In rowing, the best know who they have to face year after year. There is minimal rotation on the start line at the big events. The same names keep popping up _ in Drysdale's case, Athens Olympic champion Olaf Tufte of Norway is still there; Britain's Alan Campbell, a good mate, is pressing, and Synek, the man who pipped Drysdale in Lucerne at the end of May.
And, over time, rowers can sense the capabilities of their rivals.
Drysdale is not really into visualisation techniques. His focus is the process.
"I've found over the years you never know exactly how things are going to pan out.
"You've got to be ready to react or changes things in a second. I feel I'm very good at figuring out what I have to do."
Nine of the 11 New Zealand rowers who competed in Athens four years ago are back for Beijing. It is, says Drysdale, a tight-knit team, who relish each others' success.
It i "a very good time to be in the sport".
In each of the last three years, Drysdale has managed to perform at his optimum on the key day, in the world final. You can't fault his timing.
Eric Verdonk, bronze medal-winning single sculler at the 1988 Olympics, knows the event inside and out.
"The best sculling I've ever seen in my life was the 2007 world championships final. Mahe was poetry in motion," he said.
Drysdale is buoyed by the knowledge that, hard as it is to ensure all bases are covered on a particular day, he has done it. Repeatedly.
"I do feel confident I can do it and feel I have proved I can. It's just a matter of doing it one more time, putting it all together."
For Drysdale, that time will come at 3.50pm on August 16, on the final startline.
EIGHT IS GREAT
Rowing has 14 events on the Olympic programme.
New Zealand will line up in eight of them _ men's and women's single and double scull, and coxless pairs, men's coxless four and men's lightweight double scull. The other six classes are the eights (men and women), quad scull (men and women), lightweight men's four and lightweight women's double scull.
ON THE PODIUM
New Zealand has won 13 medals in Olympic rowing, beginning with a bronze by single sculler Darcy Hadfield at Antwerp in 1920.
The five golds have gone to the coxed four in Mexico City in 1968 (Dick Joyce, Dudley Storey, Ross Collinge, Warren Cole and cox Simon Dickie); the famous eight at Munich four years later (Tony Hurt, Wybo Veldman, Joyce, John Hunter, Lindsay Wilson, Athol Earl, Trevor Coker, Gary Robertson and Dickie); the coxless four in 1984 at Los Angeles (Keith Trask, Conrad Robertson, Shane O'Brien and Les O'Connell); single sculler Rob Waddell in Sydney in 2000 and Caroline and Georgina Evers-Swindell (pictured above) in Athens four years ago.

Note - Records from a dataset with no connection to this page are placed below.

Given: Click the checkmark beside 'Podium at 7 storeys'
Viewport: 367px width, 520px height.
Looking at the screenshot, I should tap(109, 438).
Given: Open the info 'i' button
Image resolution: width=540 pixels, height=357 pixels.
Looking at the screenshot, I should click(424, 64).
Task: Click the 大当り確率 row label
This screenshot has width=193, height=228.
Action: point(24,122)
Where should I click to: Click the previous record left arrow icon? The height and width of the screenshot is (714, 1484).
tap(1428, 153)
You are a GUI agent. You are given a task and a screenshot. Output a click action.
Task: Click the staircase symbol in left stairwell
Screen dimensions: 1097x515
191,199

The other silver medallists are Fred Thompson and Cyril Stiles (1932 coxless pair), Dick Tonks, Story, Collinge and Noel Mills (1972 coxless four).

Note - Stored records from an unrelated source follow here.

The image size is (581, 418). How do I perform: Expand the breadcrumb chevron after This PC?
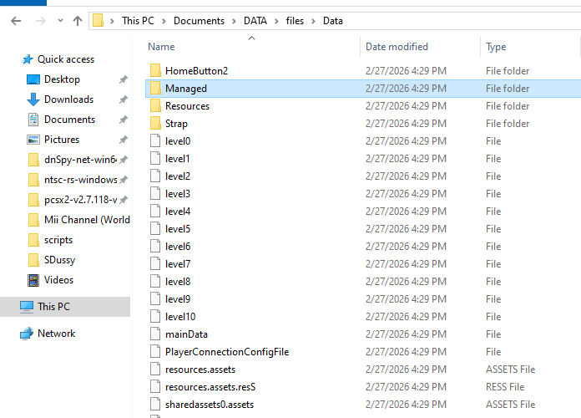(165, 21)
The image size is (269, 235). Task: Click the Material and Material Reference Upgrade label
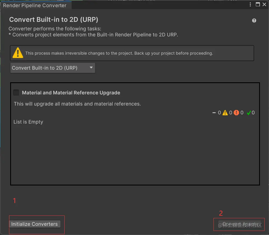(x=71, y=93)
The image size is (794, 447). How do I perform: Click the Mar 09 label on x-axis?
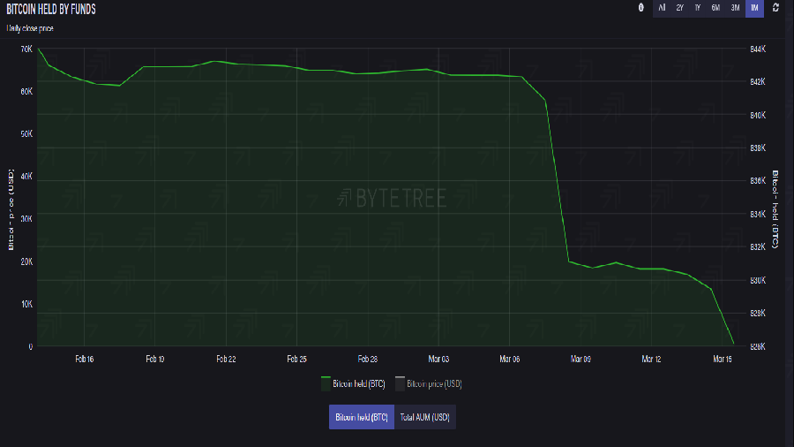[581, 360]
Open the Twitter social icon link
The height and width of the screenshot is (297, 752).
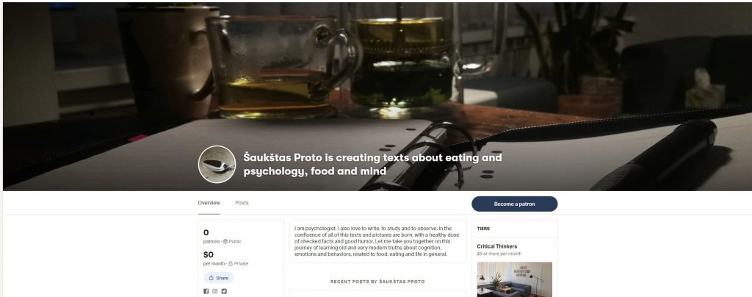tap(224, 291)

The bronze medallists are the eight of 1976 in Montreal; the coxed fours from Los Angeles in 1984, and the coxed four, single sculler Eric Verdonk and coxless pair Lynley Hannen and Nicola Payne at Seoul in 1988.
FULL STEAM AHEAD
All racing is done on a straight 2000m course, with six lanes for competitors. Rowing comprises sculling (where each athlete pulls two oars simultaneously) and sweep oar (where each has one oar, split half and half on each side of the boat).
SIZE COUNTS
Mahe Drysdale's single scull is 8.2m long and weighs 14kg. The biggest boat on the Olympic programme, for the eight, is 19.9m and weighs 96kg. A sculling oar is 2.98m in length, a sweep oar 3.82m and is made of wood or carbon fibre, and hollow to reduce weight. Oar blades are curved in an effort to reduce water resistance.